Trademark Genericide And One Big Way The DOJ Admits That Its Antitrust Lawsuit Against Google Is Utter Garbage
from the admitting-their-own-bullshit dept
Don't misread the title of this post to think there's only one thing wrong with the DOJ's antitrust complaint against Google. There's plenty. But on the list is this particular self-defeating argument included in the complaint -- the complaint where the DOJ basically has but one job: show that Google is a monopoly.
To understand it, we need to first understand the idea of "trademark genericide." That's what happens when your brand name is, well, just too good and people start using your branding as the default word to describe the product or service in general. Famous examples include "Band-Aid," "Thermos," "Xerox," and plenty of other words we're all used to using in lower-case form to describe things that aren't actually produced by the companies that had those trademarks.

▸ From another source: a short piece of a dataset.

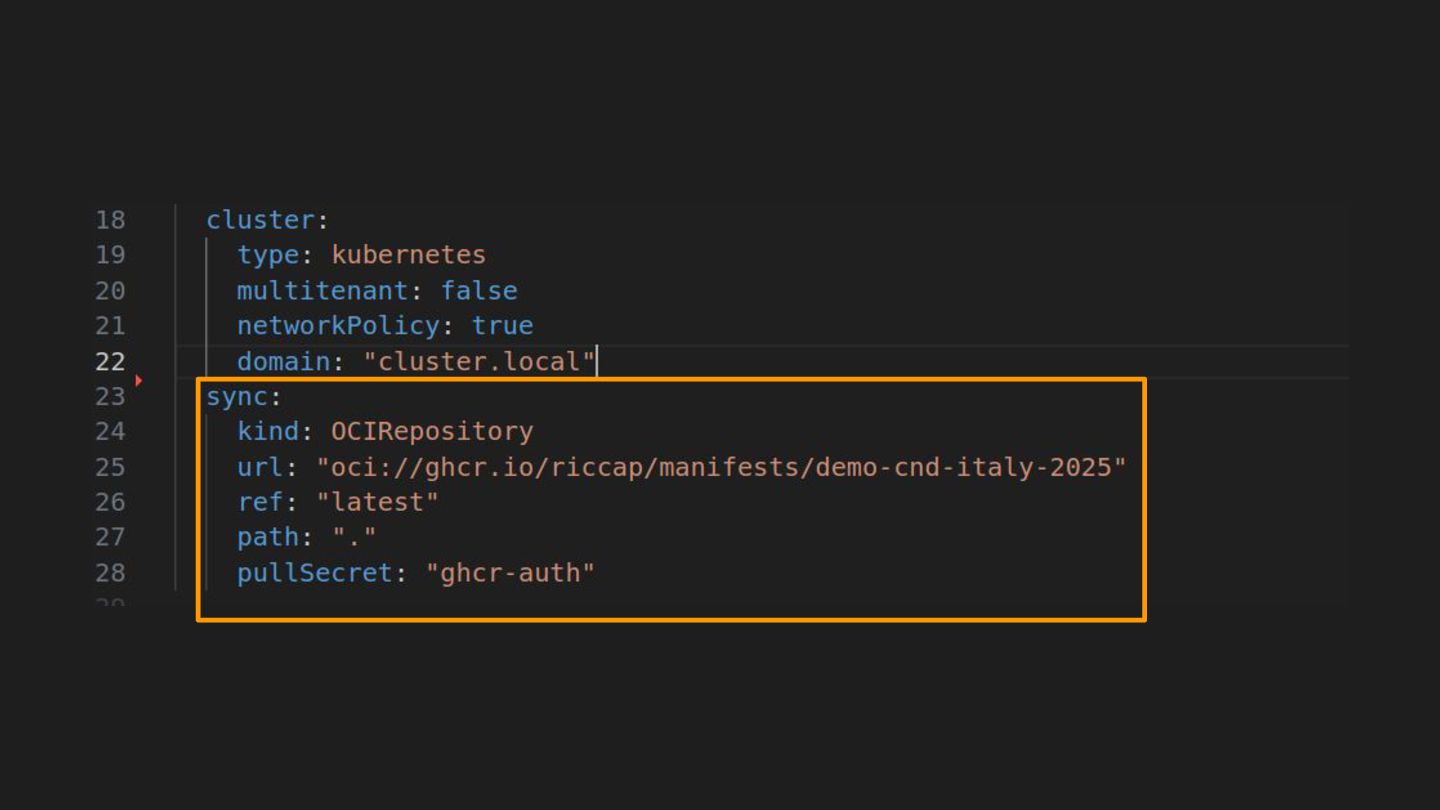Place cursor on the "sync" key
Screen dimensions: 1440x810
coord(237,397)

The issue here is not actually whether Google has lost its trademark rights due to genericide, which is a technical question particular to the operation of trademark law and not relevant to the issues raised here. The DOJ isn't actually arguing that Google has anyway. But what it is arguing is that the same basic dynamic has occurred, where the branded name has become a widely adopted synonym to describe other people's similar goods and services. However, in doing so, it has blown up its own argument because that means there are other similar goods and services. Which means that Google is not a monopoly.

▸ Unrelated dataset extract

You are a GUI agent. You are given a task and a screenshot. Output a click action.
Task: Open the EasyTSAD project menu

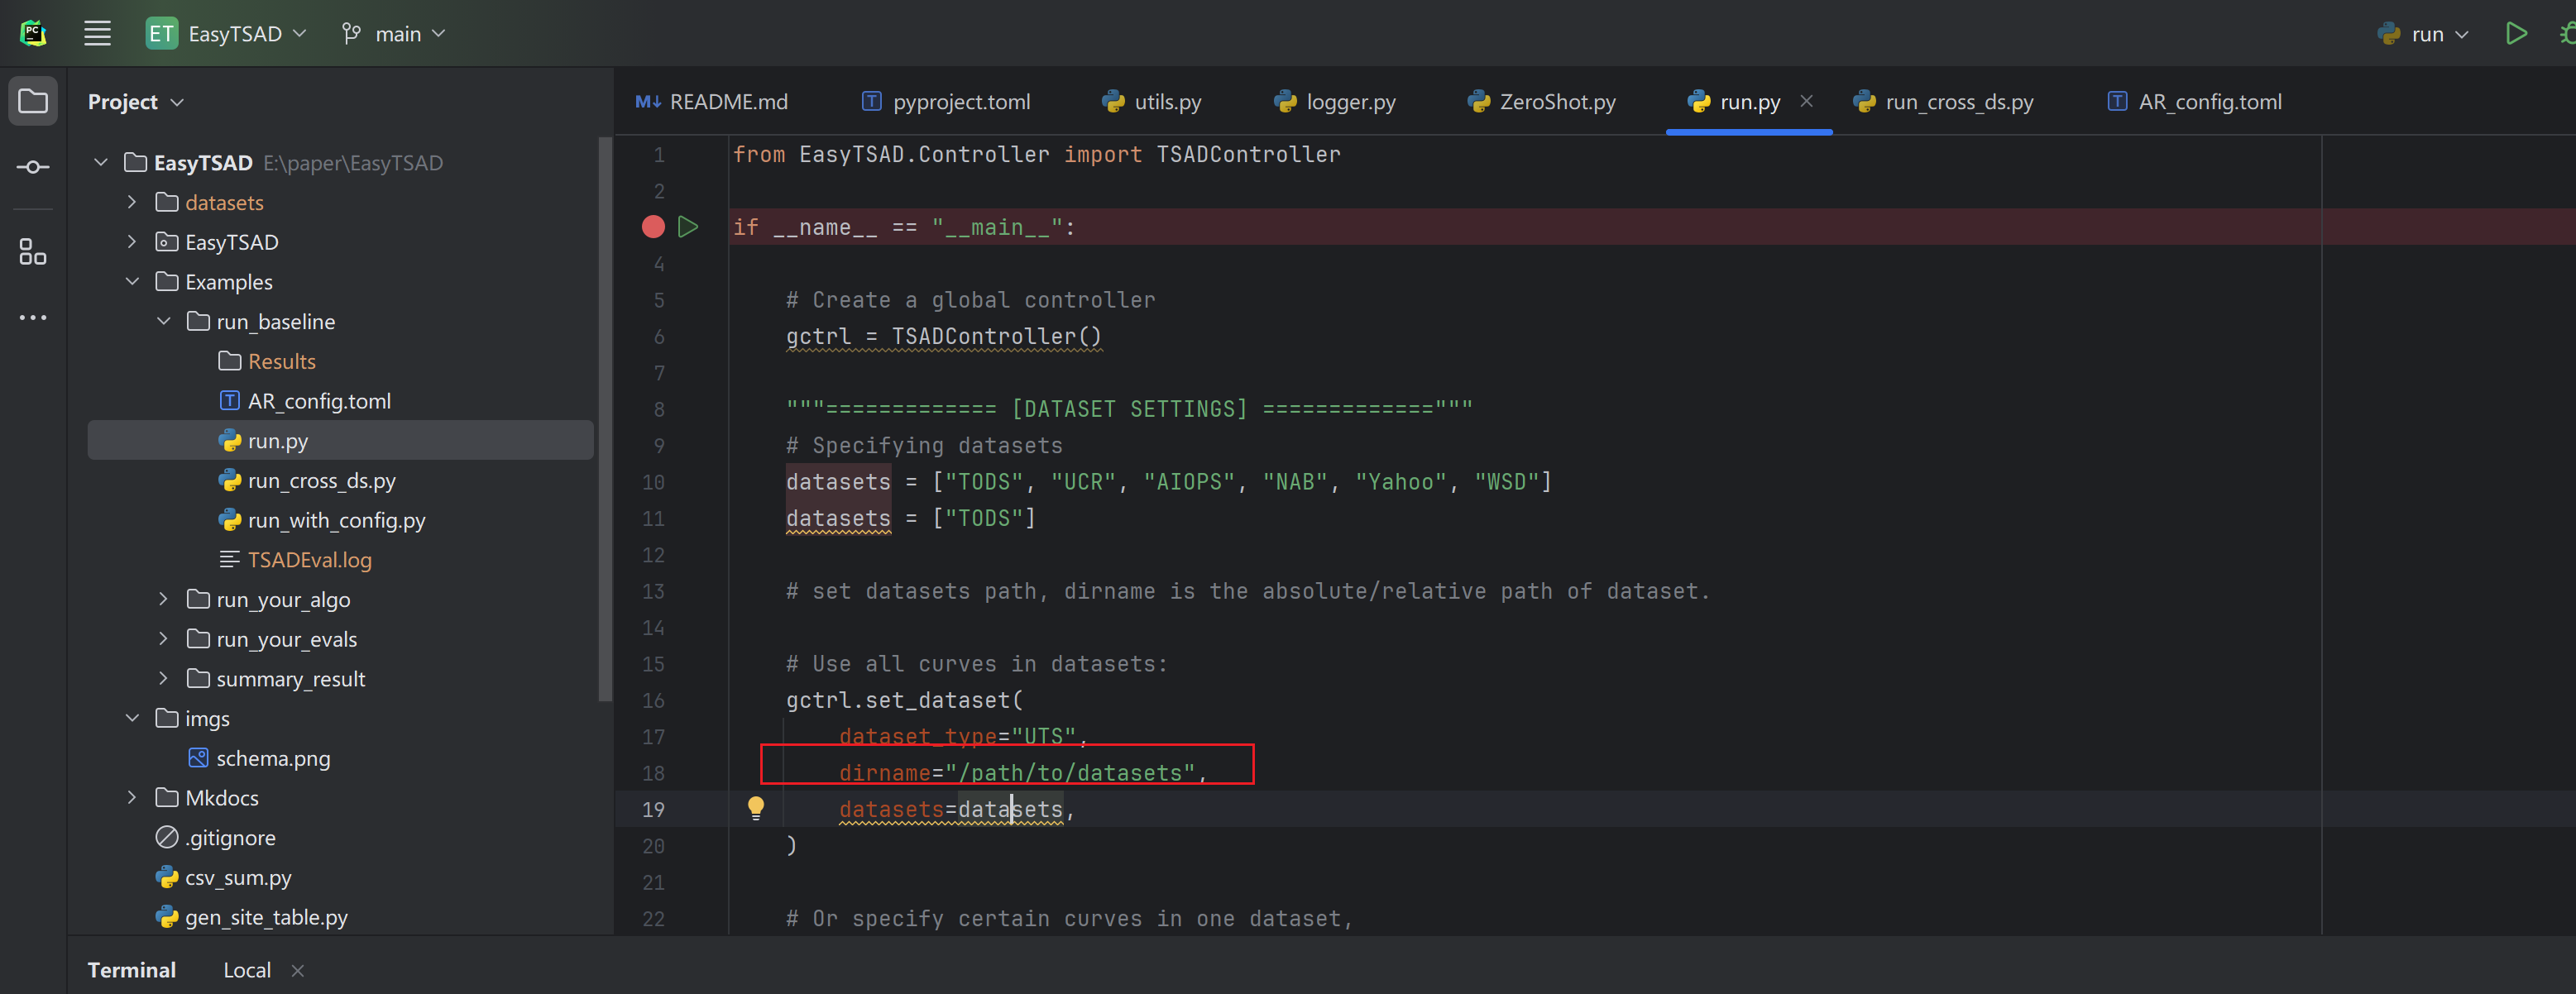tap(238, 33)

Look at what it argued (emphasis added):
Google has thus foreclosed competition for internet search. General search engine competitors are denied vital distribution, scale, and product recognition—ensuring they have no real chance to challenge Google. Google is so dominant that “Google” is not only a noun to identify the company and the Google search engine but also a verb that means to search the internet. [complaint p. 4]
This argument makes no sense. On the one hand it asserts that Google has foreclosed competition for Internet search, and in almost the next breath it asserts (and as an attempt at proving the first assertion, bizarrely) that "Google" has now become the generic word for Internet searching offered by everyone. If "Google" is now being used by consumers to describe the use of competing goods and services, it means that there are competing goods and services. Ergo, Google is not a monopoly, and thus the alleged premise for bringing this antitrust action is unsound.
There are, of course, many reasons why this antitrust action against Google is unsound, but it does seem odd that the DOJ would so candidly confess such a notable one in the introduction of its own complaint.
Especially because even the DOJ itself admitted later in the complaint that there are actually competing search engines, namely Bing, Yahoo, and DuckDuckGo.
Google has monopoly power in the United States general search services market. There are currently only four meaningful general search providers in this market: Google, Bing, Yahoo!, and DuckDuckGo. According to public data sources, Google today dominates the market with approximately 88 percent market share, followed far behind by Bing with about seven percent, Yahoo! with less than four percent, and DuckDuckGo with less than two percent. [p. 29]
But the argument it made in this later section to try to wish away the import of these competitors did not do much better than the previous one in the logic department.
There are significant barriers to entry in general search services. The creation, maintenance, and growth of a general search engine requires a significant capital investment, highly complex technology, access to effective distribution, and adequate scale. For that reason, only two U.S. firms—Google and Microsoft—maintain a comprehensive search index, which is just a single, albeit fundamental, component of a general search engine. Scale is also a significant barrier to entry. Scale affects a general search engine’s ability to deliver a quality search experience. The scale needed to successfully compete today is greater than ever. Google’s anticompetitive conduct effectively eliminates rivals’ ability to build the scale necessary to compete. Google’s large and durable market share and the significant barriers to entry in general search services demonstrate Google’s monopoly power in the United States. [p. 31]
Once again, the DOJ has managed to swing and miss in trying to argue that Google is a monopoly with its rushed and unthoughtful lawyering. Google obviously isn't, not with actual competitors, and the DOJ's apparent fallback argument of it being a monopoly somehow due to monopolistic effect similarly fails. It whines that scale is important for a search engine's success, and that there are significant barriers to entry to becoming a competitive player in the search engine space. But the DOJ offers nothing more than "it must be antitrust!" to hand-wave away why Google has managed to succeed better than its rivals, including rivals like Yahoo that had entered the market long before Google (and for whom barriers to entry should not have been an issue), and rivals like Microsoft (which the DOJ acknowledges is able to achieve the same scale as Google). The market has had choices—choices that even the DOJ cannot ignore, no matter how much it is desperate to because of how their existence undermines its case.
And so with the "la-la-la-I-can't-hear-you" approach to antitrust enforcement the DOJ tries to wish these inconvenient facts away, arguing that Google's size and share of the market somehow magically evinces an antitrust violation, with little more support than "because we said so."
Which is not nearly a good enough basis for this sort of extraordinary action.